Abstract: In this talk, I’ll discuss our recent work on adversarial attacks against public large language models (LLMs), such as ChatGPT and Bard. At a high level, the attacks look for “adversarial suffix” strings that cause these models to ignore their guardrails and answer potentially harmful user queries. This talk will specifically focus on the optimization aspects of this problem, where the task at hand involves a relatively unstructured optimization over discrete objects (the tokens in the adversarial suffix). I will highlight the challenges of this problem from an optimization standpoint, and highlight the main features of our method, which combines gradient-based information and with greedy search. I will highlight potential future directions for research in such optimization settings, as well as discuss the broader implications on LLM robustness.
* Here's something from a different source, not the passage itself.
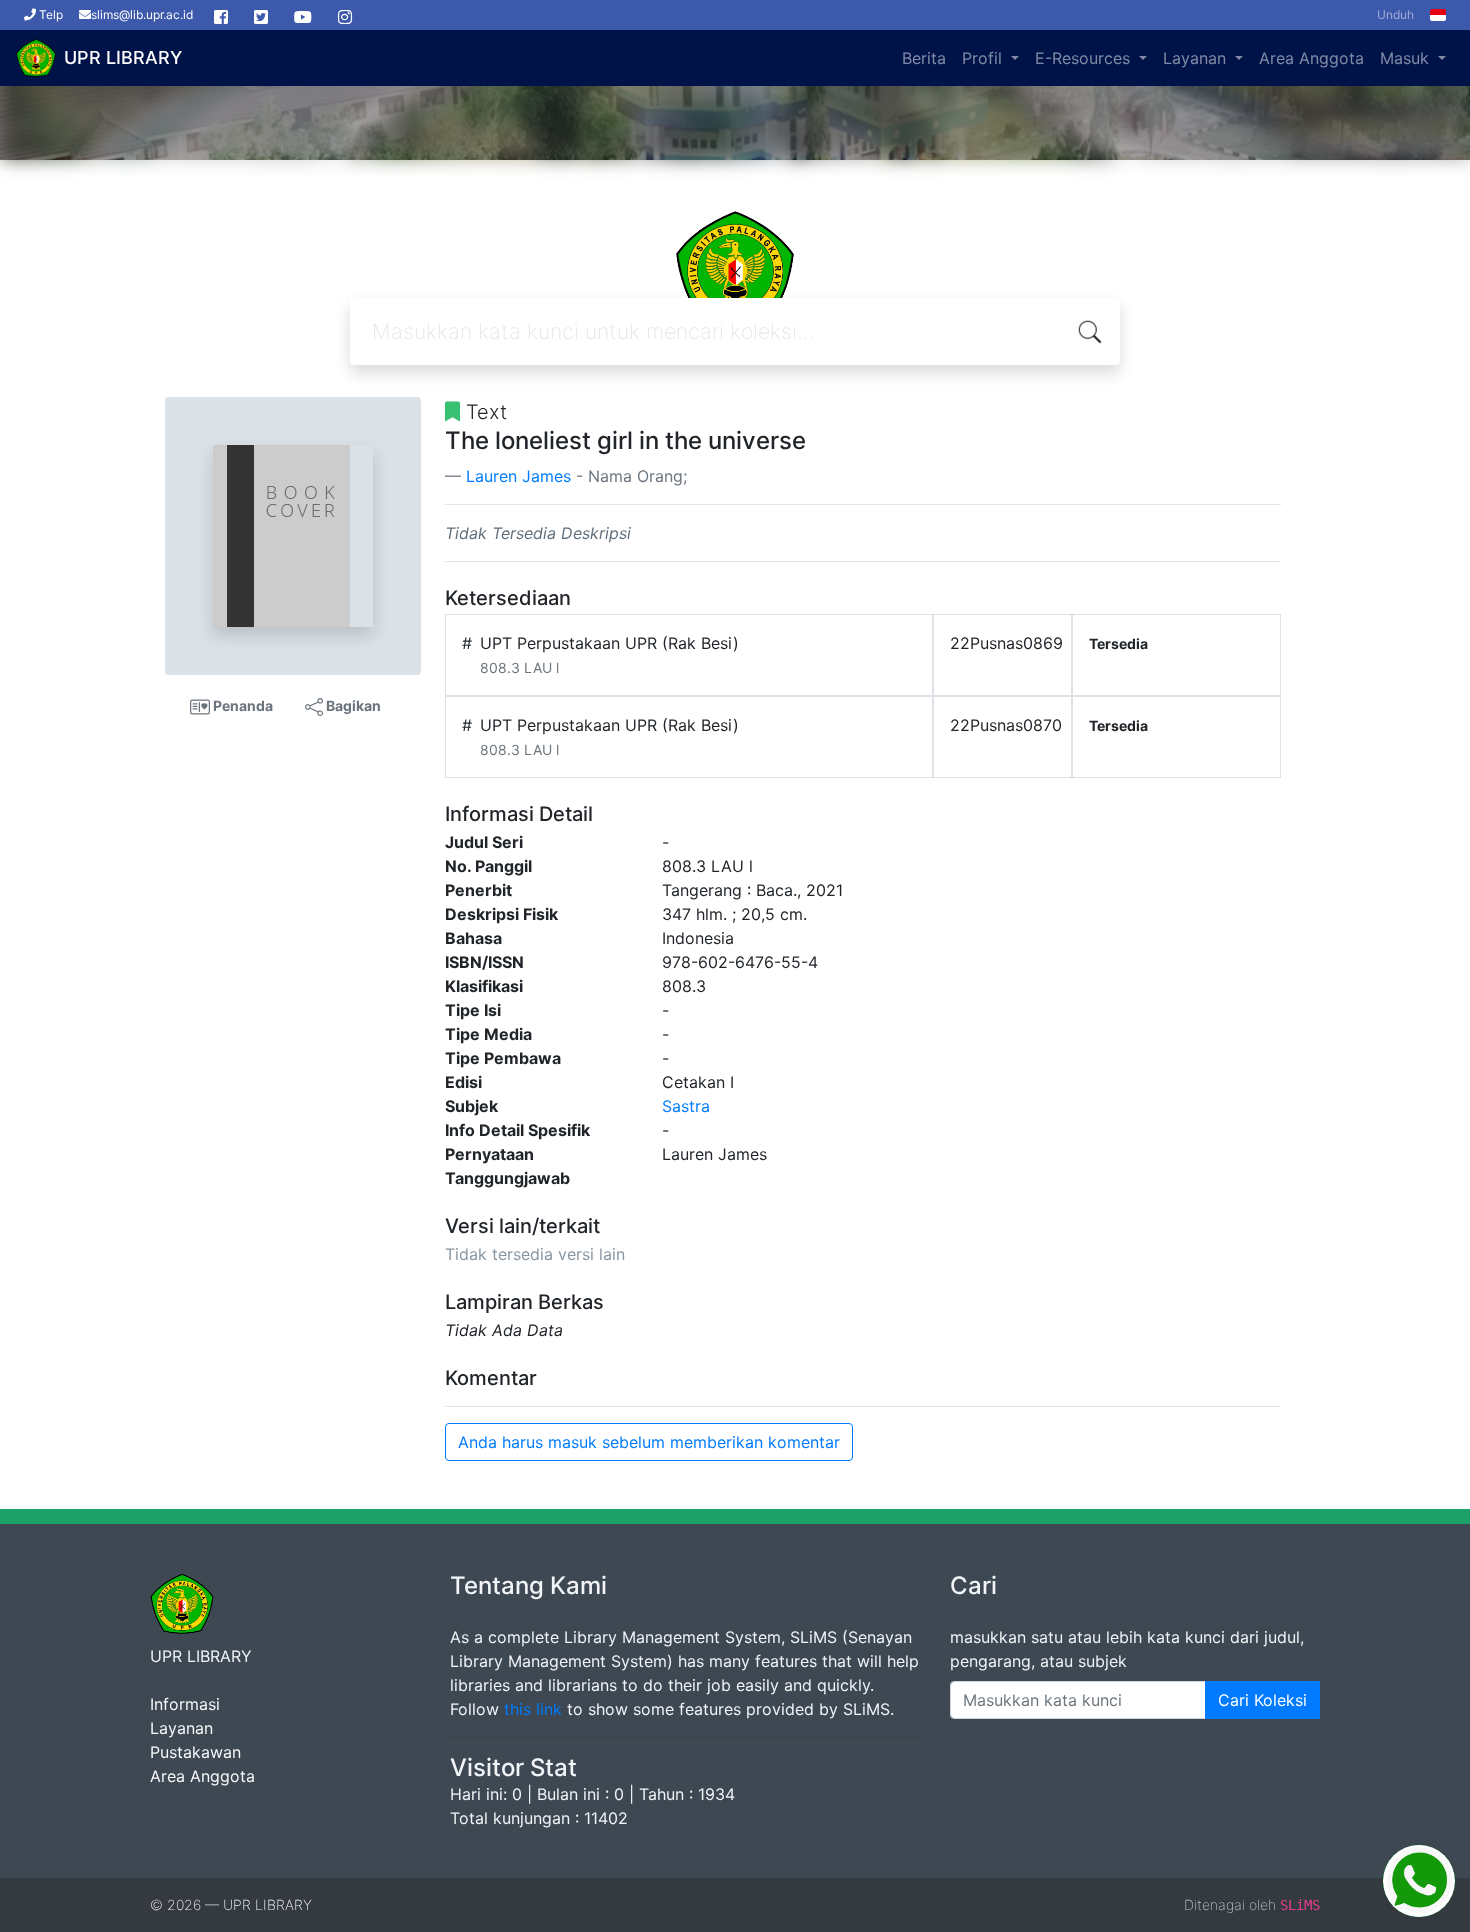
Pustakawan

Bio: Zico Kolter is an Associate Professor in the Computer Science Department at Carnegie Mellon University, and also serves as chief scientist of AI research for the Bosch Center for Artificial Intelligence. His work spans the intersection of machine learning and optimization, with a large focus on developing more robust and rigorous methods in deep learning. In addition, he has worked in a number of application areas, highlighted by work on sustainability and smart energy systems. He is a recipient of the DARPA Young Faculty Award, a Sloan Fellowship, and best paper awards at NeurIPS, ICML (honorable mention), AISTATS (test of time), IJCAI, KDD, and PESGM.